* **Assignment**: Please return only the lines from the one with "Given: Select the" through the final line of the data, unchanged, with pictures omitted.

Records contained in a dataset
((

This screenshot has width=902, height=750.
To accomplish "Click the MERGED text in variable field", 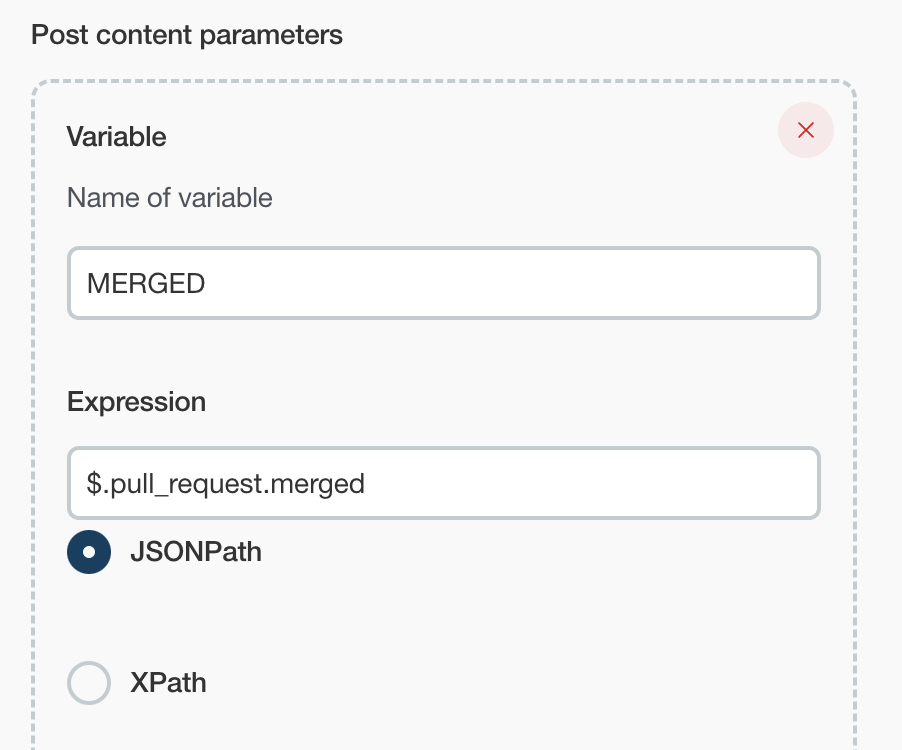I will 146,284.
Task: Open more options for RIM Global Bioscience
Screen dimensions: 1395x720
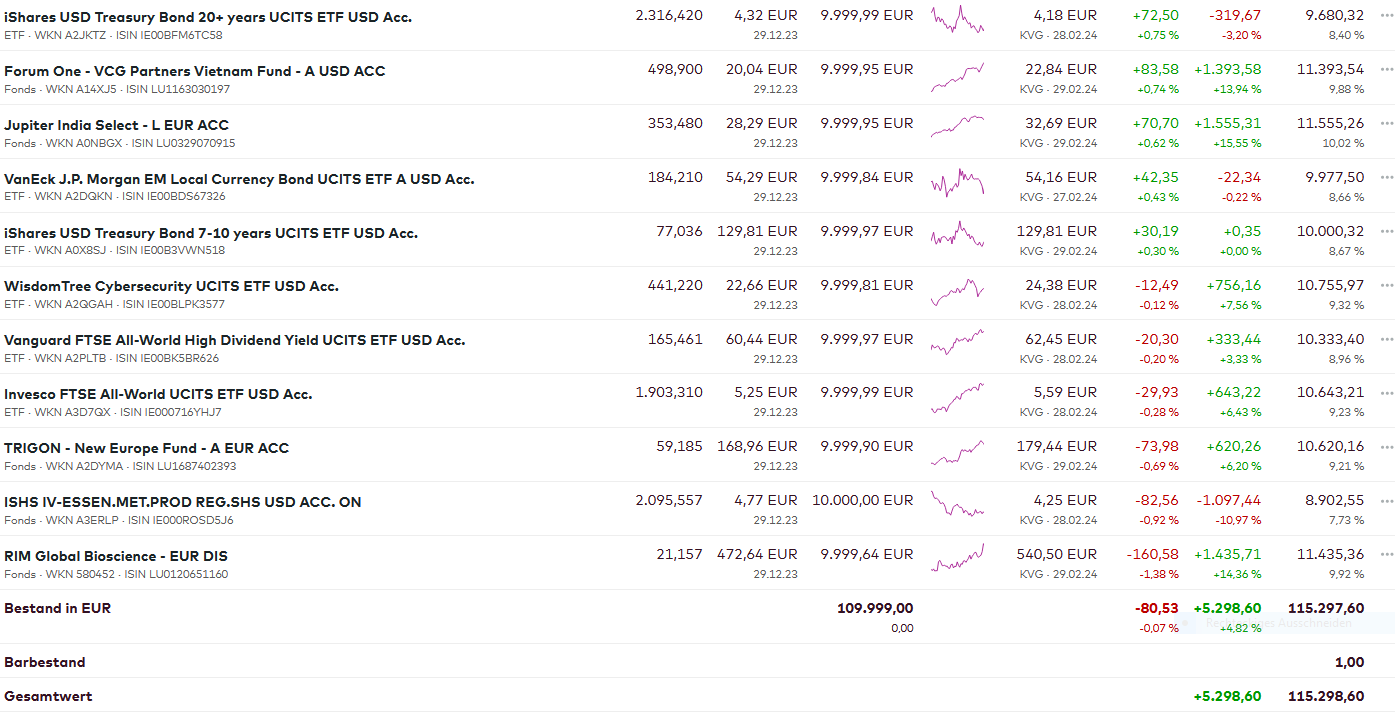Action: click(x=1385, y=555)
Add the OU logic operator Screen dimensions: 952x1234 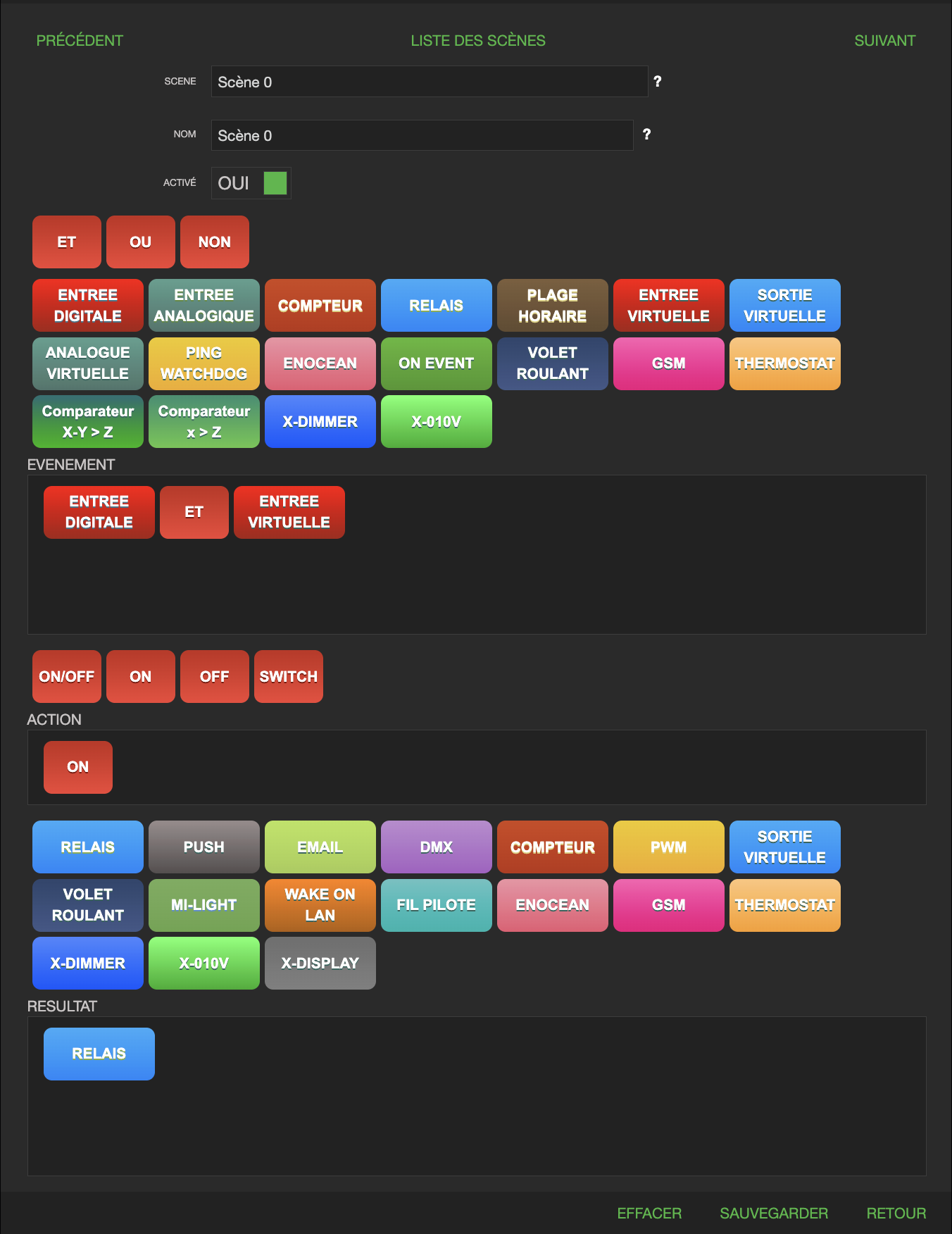click(x=140, y=242)
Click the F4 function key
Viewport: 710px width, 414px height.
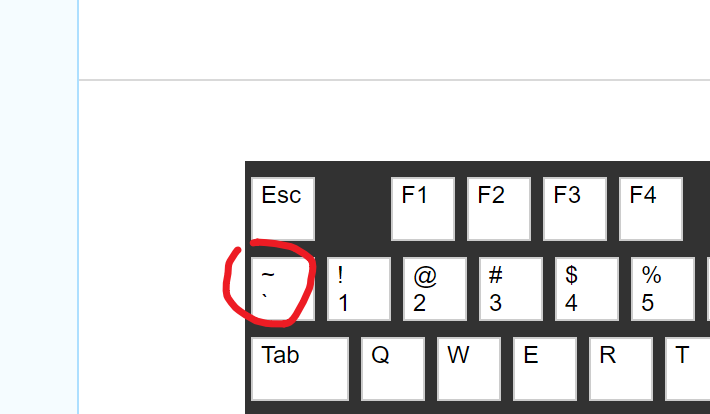(651, 209)
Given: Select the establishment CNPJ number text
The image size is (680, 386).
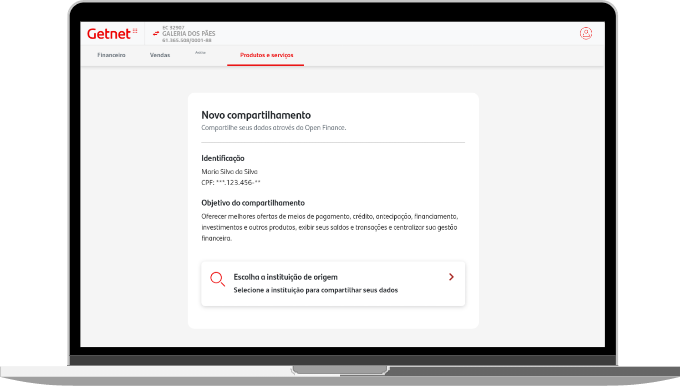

))

* **Response area**:
Given: Select the establishment CNPJ number text
The image size is (680, 386).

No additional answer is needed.